- About this task: Each entry is to be restated word for word, with nothing omitted.

--

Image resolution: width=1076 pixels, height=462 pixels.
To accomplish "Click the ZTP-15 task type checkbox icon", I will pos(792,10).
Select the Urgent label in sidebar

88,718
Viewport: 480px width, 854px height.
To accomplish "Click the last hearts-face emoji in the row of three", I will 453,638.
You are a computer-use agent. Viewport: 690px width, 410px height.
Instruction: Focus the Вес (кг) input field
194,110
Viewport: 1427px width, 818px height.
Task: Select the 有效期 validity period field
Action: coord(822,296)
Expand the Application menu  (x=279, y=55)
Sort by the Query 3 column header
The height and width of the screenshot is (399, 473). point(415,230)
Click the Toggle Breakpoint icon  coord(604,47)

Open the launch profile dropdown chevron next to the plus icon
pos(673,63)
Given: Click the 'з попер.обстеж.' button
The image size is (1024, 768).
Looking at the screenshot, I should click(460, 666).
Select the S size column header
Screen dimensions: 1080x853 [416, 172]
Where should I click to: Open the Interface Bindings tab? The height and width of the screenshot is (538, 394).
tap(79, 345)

--

- Task answer:
Image resolution: width=1076 pixels, height=462 pixels.
To accomplish "Click the ZTP-15 task type checkbox icon", I will pos(792,10).
Select the Urgent label in sidebar

88,718
Viewport: 480px width, 854px height.
To accomplish "Click the last hearts-face emoji in the row of three", I will 453,638.
You are a computer-use agent. Viewport: 690px width, 410px height.
Instruction: Focus the Вес (кг) input field
194,110
Viewport: 1427px width, 818px height.
Task: Select the 有效期 validity period field
Action: coord(822,296)
Expand the Application menu  (x=279, y=55)
Sort by the Query 3 column header
The height and width of the screenshot is (399, 473). point(415,230)
Click the Toggle Breakpoint icon  coord(604,47)

Open the launch profile dropdown chevron next to the plus icon
pos(673,63)
Given: Click the 'з попер.обстеж.' button
The image size is (1024, 768).
Looking at the screenshot, I should click(460, 666).
Select the S size column header
Screen dimensions: 1080x853 [416, 172]
Where should I click to: Open the Interface Bindings tab? The height and width of the screenshot is (538, 394).
tap(79, 345)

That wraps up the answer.